Polecenia
a. Przepisz dokładnie fragment tekstu o życiu towarzyskim, który zaczyna się od słów zawierających „Dziś młodzi zwołują”, a kończy na „musi wziąć samorząd.”.
b. Wymień wszystkie miejsca, do których według tekstu o życiu towarzyskim autor i jego koledzy przenosili się w weekendy.
c. Na podstawie tekstu o życiu towarzyskim odpowiedz na pytania:
(i) Gdzie bawili się nieco starsi?
(ii) Jakie dwa miasta wymienia autor, stwierdzając, że nie jesteśmy nimi?
(iii) Kto według autora musi dziś wziąć na barki misję realizowaną 20–30 lat temu przez sektor prywatny?

Tekst do pracy

Jacek Woźniak o koncertach i imprezach

Smartfony doprowadziły do zaniku życia towarzyskiego. Szczególnie wśród ludzi młodych. Tak na ogół mówią ci, którzy w digitalizacji naszego życia dopatrują się upadku relacji interpersonalnych. To nie do końca jest prawda, bo ludzie jednak spotykają się ze sobą. Prawdą natomiast jest, że małe ekrany zastąpiły nam świat. Gdy byłem w wieku moich synów, to ciężko mnie było zastać w domu. Człowiek bujał się z kumplami po Złotej, Kupieckiej i Myśliwskiej. Wystawało się pod klatkami schodowymi lub w ich środku. To był nasz świat. W weekendy przenosiliśmy się do latarni morskiej, Kazamatów, później do River Pubu. Nieco starsi bawili się na dancingach we Fregacie. Byliśmy wśród ludzi.

Dziś młodzi zwołują się na komunikatorach i otwartym tekstem mówią, że w Kołobrzegu nic się nie dzieje. Celowo to przekoloryzowałem, bo oczywiście, jak ktoś chce, to coś dla siebie znajdzie. Z drugiej strony, nie jesteśmy Warszawą, czy Poznaniem, żeby trafić w gusta wszystkich. Mają co robić ci, którzy biorą sprawy we własne ręce. Wydawać się może, że tę misję, którą 20 – 30 lat temu realizował sektor prywatny lub my sami, dziś na barki musi wziąć samorząd.

Materiał źródłowy

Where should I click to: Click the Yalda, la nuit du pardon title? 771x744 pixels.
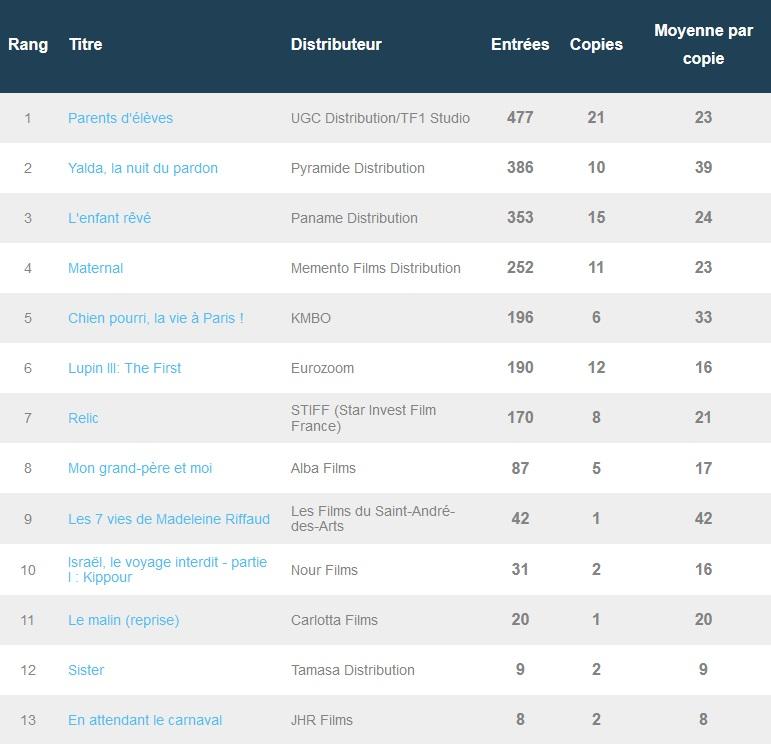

Rozwiązania
a.
Dziś młodzi zwołują się na komunikatorach i otwartym tekstem mówią, że w Kołobrzegu nic się nie dzieje. Celowo to przekoloryzowałem, bo oczywiście, jak ktoś chce, to coś dla siebie znajdzie. Z drugiej strony, nie jesteśmy Warszawą, czy Poznaniem, żeby trafić w gusta wszystkich. Mają co robić ci, którzy biorą sprawy we własne ręce. Wydawać się może, że tę misję, którą 20 – 30 lat temu realizował sektor prywatny lub my sami, dziś na barki musi wziąć samorząd.

b. latarnia morska, Kazamaty, River Pub

c.
(i) Na dancingach we Fregacie.
(ii) Warszawę i Poznań.
(iii) Samorząd.